Is a placeholder indicating that multiple columns can be specified.

FULLSCAN

Specifies that all rows in table should be read to gather the statistics. Specifying FULLSCAN provides the same behavior as SAMPLE 100 PERCENT. This option cannot be used with the SAMPLE option.

SAMPLE number { PERCENT | ROWS }

Specifies that a percentage, or a specified number of rows, of the data should be read using random sampling to gather the statistics. number can be only an integer: if PERCENT, number should be from 0 through 100; if ROWS, number can be from 0 to the n total rows.

This option cannot be used with the FULLSCAN option. If no SAMPLE or FULLSCAN option is given, an automatic sample is computed by Microsoft® SQL Server™.

NORECOMPUTE

Specifies that automatic recomputation of the statistics should be disabled. If this option is specified, SQL Server continues to use previously created (old) statistics even as the data changes. The statistics are not automatically updated and maintained by SQL Server, which may produce suboptimal plans.

Remarks

Only the table owner can create statistics on that table. The owner of a table can create a statistics group (collection) at any time, whether or not there is data in the table.

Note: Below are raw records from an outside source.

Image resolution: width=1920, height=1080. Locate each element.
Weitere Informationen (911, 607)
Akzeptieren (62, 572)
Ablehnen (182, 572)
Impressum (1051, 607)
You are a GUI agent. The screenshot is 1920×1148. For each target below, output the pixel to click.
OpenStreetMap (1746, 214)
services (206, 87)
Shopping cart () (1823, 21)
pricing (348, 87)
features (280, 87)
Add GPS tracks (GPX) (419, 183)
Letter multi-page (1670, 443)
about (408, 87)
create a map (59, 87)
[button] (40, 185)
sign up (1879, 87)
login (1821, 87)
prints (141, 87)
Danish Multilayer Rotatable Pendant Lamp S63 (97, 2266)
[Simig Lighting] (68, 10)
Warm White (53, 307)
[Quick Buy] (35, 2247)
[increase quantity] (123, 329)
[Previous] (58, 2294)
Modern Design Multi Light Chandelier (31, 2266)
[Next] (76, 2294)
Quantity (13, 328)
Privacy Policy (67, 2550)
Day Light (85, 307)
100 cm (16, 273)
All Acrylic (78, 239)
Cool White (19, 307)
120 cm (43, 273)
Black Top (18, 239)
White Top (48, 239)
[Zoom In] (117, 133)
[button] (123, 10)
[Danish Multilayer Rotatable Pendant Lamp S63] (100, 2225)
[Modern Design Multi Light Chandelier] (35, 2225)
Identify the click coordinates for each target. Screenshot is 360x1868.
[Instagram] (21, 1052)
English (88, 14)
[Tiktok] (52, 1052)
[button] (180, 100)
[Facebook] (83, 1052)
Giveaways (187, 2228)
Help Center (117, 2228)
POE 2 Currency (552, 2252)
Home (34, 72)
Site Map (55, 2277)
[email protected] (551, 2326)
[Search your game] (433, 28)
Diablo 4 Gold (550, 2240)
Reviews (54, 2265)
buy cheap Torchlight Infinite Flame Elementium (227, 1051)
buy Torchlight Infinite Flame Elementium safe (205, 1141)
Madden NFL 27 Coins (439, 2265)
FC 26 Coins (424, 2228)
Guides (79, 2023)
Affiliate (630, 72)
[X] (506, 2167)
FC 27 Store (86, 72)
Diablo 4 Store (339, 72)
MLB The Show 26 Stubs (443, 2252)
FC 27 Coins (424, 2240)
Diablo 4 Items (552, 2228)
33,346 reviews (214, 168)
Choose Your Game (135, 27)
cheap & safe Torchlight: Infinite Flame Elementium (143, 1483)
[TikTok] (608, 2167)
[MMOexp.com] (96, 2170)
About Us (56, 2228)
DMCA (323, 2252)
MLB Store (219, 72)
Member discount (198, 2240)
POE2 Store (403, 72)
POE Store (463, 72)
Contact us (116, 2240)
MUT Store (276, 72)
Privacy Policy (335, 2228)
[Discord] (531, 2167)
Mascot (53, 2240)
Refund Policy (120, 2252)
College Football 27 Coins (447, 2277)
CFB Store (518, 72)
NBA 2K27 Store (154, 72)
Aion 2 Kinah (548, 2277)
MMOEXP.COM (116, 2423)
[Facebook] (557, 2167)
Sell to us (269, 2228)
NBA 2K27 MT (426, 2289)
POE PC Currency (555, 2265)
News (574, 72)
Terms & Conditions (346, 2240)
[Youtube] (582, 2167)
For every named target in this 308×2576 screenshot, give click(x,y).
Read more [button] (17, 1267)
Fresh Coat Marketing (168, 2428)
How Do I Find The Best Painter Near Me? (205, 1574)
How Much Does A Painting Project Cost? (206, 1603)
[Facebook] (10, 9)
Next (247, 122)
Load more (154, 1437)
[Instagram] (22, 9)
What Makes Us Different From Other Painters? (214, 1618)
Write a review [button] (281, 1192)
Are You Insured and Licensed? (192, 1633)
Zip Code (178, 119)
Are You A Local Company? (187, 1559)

CREATE STATISTICS can be executed on views with clustered index, or indexed views. Statistics on indexed views are used by the optimizer only if the view is directly referenced in the query and the NOEXPAND hint is specified for the view. Otherwise, the statistics are derived from the underlying tables before the indexed view is substituted into the query plan. Such substitution is supported only on Microsoft SQL Server 2000 Enterprise and Developer Editions.

Permissions

CREATE STATISTICS permissions default to members of the sysadmin fixed server role and the db_ddladmin and db_owner fixed database roles and the table owner, and are not transferable.

A. Use CREATE STATISTICS with SAMPLE number PERCENT

This example creates the names statistics group (collection), which calculates random sampling statistics on five percent of the CompanyName and ContactName columns of the Customers table.

CREATE STATISTICS names

   ON Customers (CompanyName, ContactName)

   WITH SAMPLE 5 PERCENT

GO

B. Use CREATE STATISTICS with FULLSCAN and NORECOMPUTE

This example creates the names statistics group (collection), which calculates statistics for all rows in the CompanyName and ContactName columns of the Customers table and disables automatic recomputation of statistics.

CREATE STATISTICS names

   ON Northwind..Customers (CompanyName, ContactName)

   WITH FULLSCAN, NORECOMPUTE

GO

DROP STATISTICS

Drops statistics for multiple collections within the specified tables (in the current database).

Syntax

DROP STATISTICS table.statistics_name | view.statistics_name [ ,...n ]

Arguments

table | view

Is the name of the target table or indexed view for which statistics should be dropped. Table and view names must conform to the rules for identifiers. For more information, see Using Identifiers. Specifying the table or view owner name is optional.

statistics_name

Is the name of the statistics group to drop. Statistics names must conform to the rules for identifiers.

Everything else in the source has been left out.